§ 5 Abs. 2 der "Vereinbarung über die Übermittlung der DRG-Daten nach § 21 Abs. 4 und Abs. 5 KHEntgG" vom 25. August 2006 definiert hierzu eine nominale Bagatellgrenze von mehr als 100 fehlerhaft übermittelten Fällen und eine prozentuale Bagatellgrenze von mehr als 1 % fehlerhaft übermittelter Fälle.

Nach ersten Informationen wird vereinzelt die Auslegung vertreten, dass Abschläge immer dann vorgenommen werden können, wenn ein Krankenhaus entweder die nominale oder die prozentuale Bagatellgrenze überschreitet.

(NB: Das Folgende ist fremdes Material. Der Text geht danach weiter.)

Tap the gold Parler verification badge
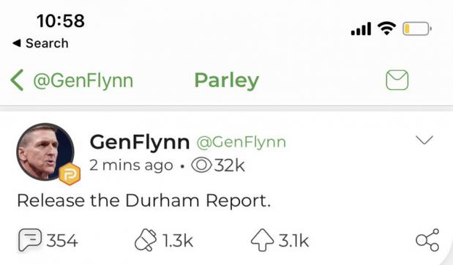The image size is (453, 265). pyautogui.click(x=70, y=174)
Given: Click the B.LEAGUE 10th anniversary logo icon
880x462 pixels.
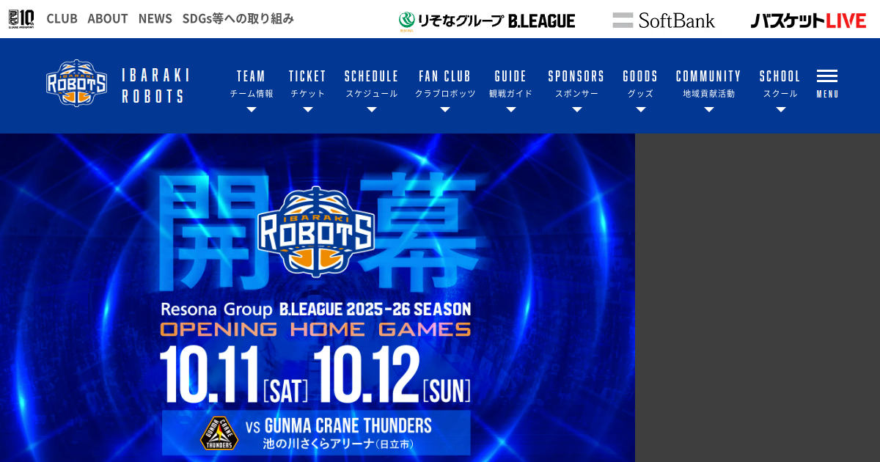Looking at the screenshot, I should tap(21, 18).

Eine solche Auslegung ist ersichtlich rechts- und sachwidrig, da sie implizit unterstellt, dass die Vertragsparteien auf Bundesebene in Überschreitung ihres aus § 21 KHEntgG resultierenden rechtlichen Handlungsspielraums eine systematische Benachteiligung von Krankenhäusern mit "großen" Fallzahlen beabsichtigt hätten und zudem mit der 1 %igen Bagatellgrenze eine Regelung ohne realen Anwendungsbereich hätten einführen wollen.

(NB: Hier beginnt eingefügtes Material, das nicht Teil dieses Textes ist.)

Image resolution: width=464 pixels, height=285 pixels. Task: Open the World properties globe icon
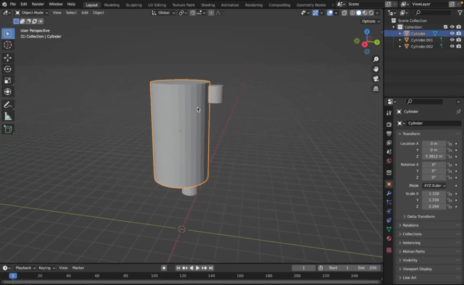pyautogui.click(x=389, y=162)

Grundsätzlich gilt vielmehr die Grenze von 1 % für fehlerhafte Übermittlungen. Lediglich für "kleine" Krankenhäuser mit sehr geringen Fallzahlen, die bei Anwendung der 1 %-Grenze noch nicht einmal die absolute Zahl von 100 fehlerhaft übermittelten Fällen erreichen würden, ist als untere Auffanglinie die nominale Bagatellgrenze eingeführt worden. Hiermit sollte bei vernachlässigungswürdigen Verfehlungen dem Grundgedanken einer "Sanktionierung nach Unrechtsgehalt" Rechnung getragen werden.